──────── Extracted entries

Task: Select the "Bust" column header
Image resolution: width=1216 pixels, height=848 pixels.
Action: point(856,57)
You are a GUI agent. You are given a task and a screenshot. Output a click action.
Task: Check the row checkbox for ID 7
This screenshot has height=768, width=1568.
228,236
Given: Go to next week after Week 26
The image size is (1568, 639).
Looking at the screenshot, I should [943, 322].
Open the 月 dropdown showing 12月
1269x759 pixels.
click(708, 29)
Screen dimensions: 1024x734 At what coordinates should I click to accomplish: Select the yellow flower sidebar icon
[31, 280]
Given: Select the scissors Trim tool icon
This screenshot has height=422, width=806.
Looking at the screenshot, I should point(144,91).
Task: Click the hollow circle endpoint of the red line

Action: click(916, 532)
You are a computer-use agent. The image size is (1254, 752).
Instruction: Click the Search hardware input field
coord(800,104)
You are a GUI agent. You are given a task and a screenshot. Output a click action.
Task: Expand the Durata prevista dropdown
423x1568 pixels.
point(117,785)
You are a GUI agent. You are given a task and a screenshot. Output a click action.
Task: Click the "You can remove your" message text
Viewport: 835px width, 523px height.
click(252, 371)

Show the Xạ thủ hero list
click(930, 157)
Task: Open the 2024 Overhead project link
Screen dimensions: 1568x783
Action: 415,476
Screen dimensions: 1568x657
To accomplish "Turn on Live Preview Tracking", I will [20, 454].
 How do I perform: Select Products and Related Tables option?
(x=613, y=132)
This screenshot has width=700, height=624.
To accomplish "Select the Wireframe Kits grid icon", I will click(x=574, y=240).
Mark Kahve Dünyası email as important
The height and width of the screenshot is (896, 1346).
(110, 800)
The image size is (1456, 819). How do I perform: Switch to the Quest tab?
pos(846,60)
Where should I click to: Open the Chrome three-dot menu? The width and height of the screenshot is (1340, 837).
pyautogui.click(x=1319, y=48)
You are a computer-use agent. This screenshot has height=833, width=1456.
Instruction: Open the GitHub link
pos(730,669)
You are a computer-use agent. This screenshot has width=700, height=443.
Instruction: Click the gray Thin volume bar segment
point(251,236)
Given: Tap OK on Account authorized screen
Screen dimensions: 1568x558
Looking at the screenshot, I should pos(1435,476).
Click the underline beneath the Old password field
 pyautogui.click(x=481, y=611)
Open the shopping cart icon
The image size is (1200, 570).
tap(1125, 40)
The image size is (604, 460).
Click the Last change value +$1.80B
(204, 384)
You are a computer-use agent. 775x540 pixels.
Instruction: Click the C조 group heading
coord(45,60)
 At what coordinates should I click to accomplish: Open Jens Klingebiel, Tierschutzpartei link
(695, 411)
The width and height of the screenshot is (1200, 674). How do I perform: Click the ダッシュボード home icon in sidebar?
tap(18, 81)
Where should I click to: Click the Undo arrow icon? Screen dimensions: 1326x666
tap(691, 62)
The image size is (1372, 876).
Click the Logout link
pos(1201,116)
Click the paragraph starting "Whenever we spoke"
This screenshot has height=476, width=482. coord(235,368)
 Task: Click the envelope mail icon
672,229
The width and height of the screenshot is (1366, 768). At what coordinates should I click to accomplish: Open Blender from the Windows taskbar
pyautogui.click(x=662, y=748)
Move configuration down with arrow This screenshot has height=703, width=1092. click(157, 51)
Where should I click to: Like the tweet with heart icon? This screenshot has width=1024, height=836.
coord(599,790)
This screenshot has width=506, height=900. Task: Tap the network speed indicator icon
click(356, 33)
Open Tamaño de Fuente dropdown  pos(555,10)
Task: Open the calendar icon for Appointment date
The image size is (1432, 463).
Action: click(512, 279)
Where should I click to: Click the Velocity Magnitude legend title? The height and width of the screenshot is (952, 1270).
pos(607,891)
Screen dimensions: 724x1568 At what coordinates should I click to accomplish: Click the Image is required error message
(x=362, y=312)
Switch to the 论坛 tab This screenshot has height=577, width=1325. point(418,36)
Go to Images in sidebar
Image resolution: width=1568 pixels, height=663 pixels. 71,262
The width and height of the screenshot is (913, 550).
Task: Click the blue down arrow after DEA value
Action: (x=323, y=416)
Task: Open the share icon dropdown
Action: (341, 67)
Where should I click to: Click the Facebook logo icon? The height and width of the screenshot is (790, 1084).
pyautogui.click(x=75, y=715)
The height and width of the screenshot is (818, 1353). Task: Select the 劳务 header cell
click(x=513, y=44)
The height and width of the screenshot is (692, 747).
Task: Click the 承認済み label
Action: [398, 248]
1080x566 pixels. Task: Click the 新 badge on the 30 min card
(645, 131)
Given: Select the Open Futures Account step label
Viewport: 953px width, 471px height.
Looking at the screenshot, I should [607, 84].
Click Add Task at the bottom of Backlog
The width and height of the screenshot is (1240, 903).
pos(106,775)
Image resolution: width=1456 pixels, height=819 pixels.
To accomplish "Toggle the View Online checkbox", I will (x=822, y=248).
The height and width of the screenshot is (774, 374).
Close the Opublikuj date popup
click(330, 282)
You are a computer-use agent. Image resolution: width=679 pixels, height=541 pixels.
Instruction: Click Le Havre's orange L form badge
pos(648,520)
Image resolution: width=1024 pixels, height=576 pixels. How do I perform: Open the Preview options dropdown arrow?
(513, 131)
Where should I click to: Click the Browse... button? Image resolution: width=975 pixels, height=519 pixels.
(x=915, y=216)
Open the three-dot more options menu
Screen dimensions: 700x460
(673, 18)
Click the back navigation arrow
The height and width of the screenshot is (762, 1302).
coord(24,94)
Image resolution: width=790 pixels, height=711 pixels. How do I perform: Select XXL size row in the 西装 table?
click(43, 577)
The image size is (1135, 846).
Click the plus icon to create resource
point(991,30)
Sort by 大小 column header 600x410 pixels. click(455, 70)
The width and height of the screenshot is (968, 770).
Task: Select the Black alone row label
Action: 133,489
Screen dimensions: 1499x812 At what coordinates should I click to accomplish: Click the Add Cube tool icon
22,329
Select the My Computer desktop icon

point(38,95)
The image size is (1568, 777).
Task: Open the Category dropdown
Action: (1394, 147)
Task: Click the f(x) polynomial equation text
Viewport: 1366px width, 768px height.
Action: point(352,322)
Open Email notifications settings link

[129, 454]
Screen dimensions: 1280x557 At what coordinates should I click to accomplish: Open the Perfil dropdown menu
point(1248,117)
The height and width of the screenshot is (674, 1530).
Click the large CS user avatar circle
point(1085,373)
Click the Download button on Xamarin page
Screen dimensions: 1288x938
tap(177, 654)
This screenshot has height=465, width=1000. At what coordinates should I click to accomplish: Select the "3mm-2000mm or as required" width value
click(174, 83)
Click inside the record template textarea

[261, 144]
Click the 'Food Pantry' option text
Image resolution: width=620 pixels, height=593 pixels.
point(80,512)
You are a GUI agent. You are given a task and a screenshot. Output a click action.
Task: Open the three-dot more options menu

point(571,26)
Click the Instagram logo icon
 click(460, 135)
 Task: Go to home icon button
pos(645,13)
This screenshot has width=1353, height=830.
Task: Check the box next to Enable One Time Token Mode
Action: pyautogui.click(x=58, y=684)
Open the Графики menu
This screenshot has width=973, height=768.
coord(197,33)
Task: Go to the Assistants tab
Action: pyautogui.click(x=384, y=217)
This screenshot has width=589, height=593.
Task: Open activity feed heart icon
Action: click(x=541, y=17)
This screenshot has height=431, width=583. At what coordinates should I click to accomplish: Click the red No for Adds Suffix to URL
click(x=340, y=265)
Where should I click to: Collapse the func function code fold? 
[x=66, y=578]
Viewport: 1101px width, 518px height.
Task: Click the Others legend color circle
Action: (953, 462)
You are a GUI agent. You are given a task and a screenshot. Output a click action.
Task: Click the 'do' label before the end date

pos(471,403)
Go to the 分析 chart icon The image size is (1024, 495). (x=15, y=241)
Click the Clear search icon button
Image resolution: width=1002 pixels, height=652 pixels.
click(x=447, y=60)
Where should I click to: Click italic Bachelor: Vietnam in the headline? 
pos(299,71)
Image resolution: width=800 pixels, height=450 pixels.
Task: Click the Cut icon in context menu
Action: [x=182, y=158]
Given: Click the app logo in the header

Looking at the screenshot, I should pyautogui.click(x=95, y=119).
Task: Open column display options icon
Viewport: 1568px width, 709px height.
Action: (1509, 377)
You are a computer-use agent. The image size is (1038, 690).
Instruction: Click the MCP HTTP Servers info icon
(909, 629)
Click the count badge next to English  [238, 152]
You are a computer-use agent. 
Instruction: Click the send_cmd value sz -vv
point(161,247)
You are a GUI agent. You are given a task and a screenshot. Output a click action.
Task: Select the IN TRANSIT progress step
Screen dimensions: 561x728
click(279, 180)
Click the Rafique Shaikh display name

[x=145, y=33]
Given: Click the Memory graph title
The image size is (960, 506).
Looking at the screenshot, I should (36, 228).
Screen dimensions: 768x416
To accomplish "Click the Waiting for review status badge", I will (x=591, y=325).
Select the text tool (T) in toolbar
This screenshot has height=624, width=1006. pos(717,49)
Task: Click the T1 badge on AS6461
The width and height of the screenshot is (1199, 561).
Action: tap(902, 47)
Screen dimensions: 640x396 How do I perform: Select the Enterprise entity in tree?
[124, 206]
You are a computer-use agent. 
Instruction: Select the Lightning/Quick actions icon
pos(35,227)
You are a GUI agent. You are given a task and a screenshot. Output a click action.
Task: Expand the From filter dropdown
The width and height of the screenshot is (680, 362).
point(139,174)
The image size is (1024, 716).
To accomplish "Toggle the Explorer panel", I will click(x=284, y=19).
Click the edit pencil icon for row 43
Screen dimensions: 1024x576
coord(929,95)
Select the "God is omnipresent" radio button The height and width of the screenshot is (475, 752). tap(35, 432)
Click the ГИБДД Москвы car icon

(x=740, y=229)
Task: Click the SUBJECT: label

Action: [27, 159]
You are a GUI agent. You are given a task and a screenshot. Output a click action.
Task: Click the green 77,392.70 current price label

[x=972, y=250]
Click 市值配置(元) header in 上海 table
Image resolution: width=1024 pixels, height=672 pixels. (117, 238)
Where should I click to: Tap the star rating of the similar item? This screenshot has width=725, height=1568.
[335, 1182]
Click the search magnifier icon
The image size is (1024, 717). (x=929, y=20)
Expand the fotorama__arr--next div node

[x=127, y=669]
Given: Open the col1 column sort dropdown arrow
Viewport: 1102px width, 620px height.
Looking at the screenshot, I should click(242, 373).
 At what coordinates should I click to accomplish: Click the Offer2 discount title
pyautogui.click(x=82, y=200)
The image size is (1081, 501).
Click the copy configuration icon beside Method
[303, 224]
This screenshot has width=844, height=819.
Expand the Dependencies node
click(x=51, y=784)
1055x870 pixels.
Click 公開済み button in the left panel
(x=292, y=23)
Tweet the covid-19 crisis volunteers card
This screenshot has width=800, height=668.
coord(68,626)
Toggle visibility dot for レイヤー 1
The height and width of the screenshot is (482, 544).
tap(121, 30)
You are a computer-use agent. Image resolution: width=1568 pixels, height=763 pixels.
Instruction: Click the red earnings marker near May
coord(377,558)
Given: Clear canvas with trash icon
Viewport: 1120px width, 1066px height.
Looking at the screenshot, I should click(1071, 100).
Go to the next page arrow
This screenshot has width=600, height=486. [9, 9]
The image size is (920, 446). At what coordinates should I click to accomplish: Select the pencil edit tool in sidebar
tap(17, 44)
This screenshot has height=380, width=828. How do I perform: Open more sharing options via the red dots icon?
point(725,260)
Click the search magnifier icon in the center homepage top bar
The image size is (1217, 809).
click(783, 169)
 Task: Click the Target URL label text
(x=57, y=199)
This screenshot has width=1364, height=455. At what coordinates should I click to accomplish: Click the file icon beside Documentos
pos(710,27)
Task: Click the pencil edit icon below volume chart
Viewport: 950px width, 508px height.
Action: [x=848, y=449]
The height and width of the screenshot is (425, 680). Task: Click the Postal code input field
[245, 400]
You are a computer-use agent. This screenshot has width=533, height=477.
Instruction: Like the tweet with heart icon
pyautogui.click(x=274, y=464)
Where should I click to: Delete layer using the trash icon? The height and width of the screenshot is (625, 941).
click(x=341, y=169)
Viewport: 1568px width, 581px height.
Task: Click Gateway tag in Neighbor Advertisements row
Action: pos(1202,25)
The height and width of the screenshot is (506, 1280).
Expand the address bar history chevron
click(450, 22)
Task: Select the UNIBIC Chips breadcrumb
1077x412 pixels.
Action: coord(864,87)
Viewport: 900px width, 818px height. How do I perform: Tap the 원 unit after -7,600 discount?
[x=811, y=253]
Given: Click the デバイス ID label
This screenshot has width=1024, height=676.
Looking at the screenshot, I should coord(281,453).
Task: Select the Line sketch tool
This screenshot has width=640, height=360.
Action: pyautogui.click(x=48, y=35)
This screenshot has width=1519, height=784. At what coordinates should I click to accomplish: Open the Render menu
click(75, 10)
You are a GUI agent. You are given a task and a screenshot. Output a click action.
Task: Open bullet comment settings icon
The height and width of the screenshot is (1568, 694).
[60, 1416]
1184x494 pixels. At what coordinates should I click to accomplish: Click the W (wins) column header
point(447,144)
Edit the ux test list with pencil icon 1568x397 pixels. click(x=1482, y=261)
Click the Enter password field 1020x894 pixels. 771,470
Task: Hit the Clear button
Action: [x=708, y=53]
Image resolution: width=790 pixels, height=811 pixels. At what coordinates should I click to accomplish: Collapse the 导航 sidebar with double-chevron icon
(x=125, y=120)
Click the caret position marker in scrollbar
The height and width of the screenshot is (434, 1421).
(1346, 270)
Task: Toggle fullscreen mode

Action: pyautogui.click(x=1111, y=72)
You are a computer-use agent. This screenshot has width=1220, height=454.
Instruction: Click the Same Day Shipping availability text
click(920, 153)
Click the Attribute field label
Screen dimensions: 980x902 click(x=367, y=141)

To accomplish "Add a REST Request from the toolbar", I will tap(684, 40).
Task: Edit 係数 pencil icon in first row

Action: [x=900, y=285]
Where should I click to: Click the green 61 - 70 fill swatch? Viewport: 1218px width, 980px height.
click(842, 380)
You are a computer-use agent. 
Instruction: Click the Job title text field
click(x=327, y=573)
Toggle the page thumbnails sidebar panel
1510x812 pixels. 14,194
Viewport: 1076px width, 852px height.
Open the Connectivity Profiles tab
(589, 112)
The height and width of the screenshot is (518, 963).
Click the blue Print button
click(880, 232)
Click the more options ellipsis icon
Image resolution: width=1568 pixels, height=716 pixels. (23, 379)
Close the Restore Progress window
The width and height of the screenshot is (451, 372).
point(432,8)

────────────────

Exercise =
From the records above, repeat exactly the lines from the one with "The height and width of the screenshot is (1568, 694)." through the one with "Edit the ux", both included.

Answer =
The height and width of the screenshot is (1568, 694).
[60, 1416]
1184x494 pixels. At what coordinates should I click to accomplish: Click the W (wins) column header
point(447,144)
Edit the ux test list with pencil icon 1568x397 pixels. click(x=1482, y=261)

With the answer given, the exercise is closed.